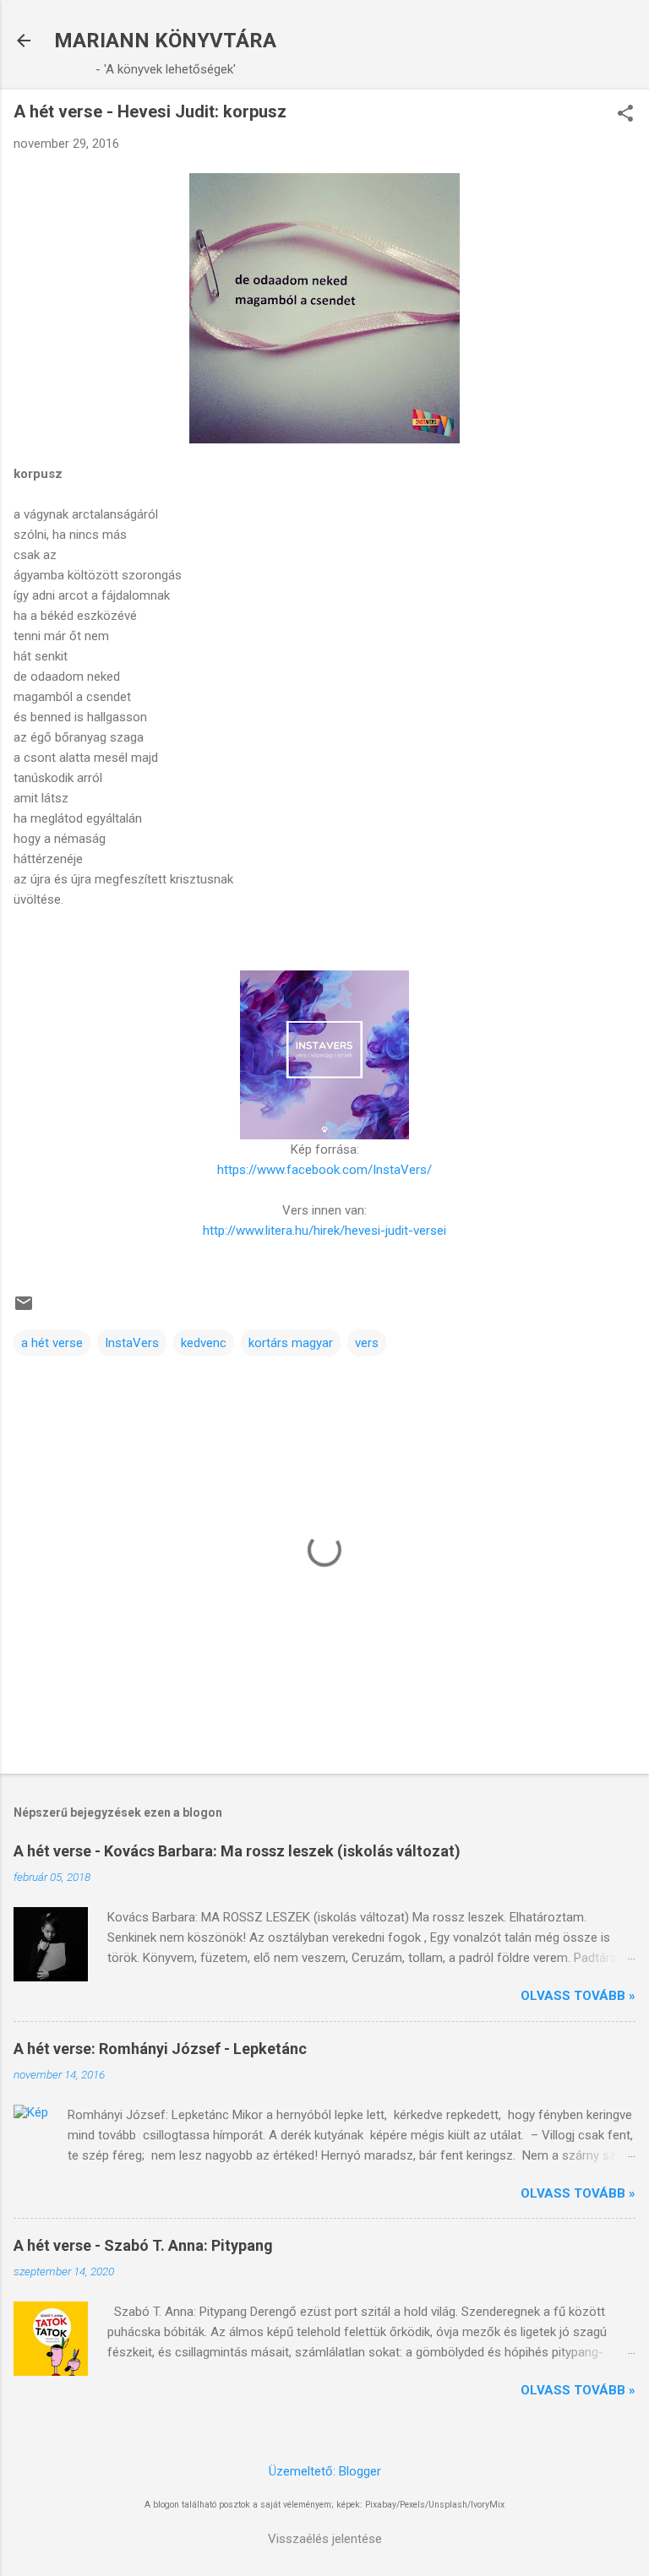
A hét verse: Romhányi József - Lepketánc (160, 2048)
---
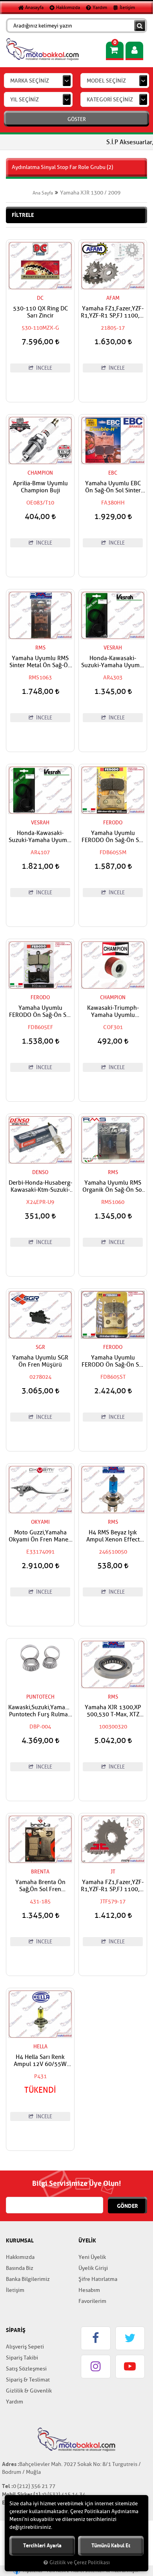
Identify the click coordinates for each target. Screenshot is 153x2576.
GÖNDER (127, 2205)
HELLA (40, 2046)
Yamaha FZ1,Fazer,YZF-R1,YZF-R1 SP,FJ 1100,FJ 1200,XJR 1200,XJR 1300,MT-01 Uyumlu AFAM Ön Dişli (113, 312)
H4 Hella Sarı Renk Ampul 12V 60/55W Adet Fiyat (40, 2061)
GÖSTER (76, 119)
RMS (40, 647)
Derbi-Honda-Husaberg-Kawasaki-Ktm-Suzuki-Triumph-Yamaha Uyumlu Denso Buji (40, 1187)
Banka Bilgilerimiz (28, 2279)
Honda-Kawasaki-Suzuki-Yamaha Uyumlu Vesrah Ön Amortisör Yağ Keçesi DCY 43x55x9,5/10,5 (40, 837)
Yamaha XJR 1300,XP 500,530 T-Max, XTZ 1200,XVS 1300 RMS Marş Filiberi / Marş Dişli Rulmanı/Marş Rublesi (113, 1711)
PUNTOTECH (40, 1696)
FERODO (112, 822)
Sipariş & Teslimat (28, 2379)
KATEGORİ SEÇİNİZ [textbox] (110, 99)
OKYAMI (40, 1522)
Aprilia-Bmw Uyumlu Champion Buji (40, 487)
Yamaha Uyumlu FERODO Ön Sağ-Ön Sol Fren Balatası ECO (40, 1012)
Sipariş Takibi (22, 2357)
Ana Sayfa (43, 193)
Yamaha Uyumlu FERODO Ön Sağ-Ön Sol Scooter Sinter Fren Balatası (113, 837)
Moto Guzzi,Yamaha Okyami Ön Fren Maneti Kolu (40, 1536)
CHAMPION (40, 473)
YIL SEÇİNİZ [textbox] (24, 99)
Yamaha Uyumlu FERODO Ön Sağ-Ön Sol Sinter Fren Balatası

*WORK ORDER*
Show every line in the listing above that carries the word "textbox".

*EXERCISE SOLUTION*
KATEGORİ SEÇİNİZ [textbox] (110, 99)
YIL SEÇİNİZ [textbox] (24, 99)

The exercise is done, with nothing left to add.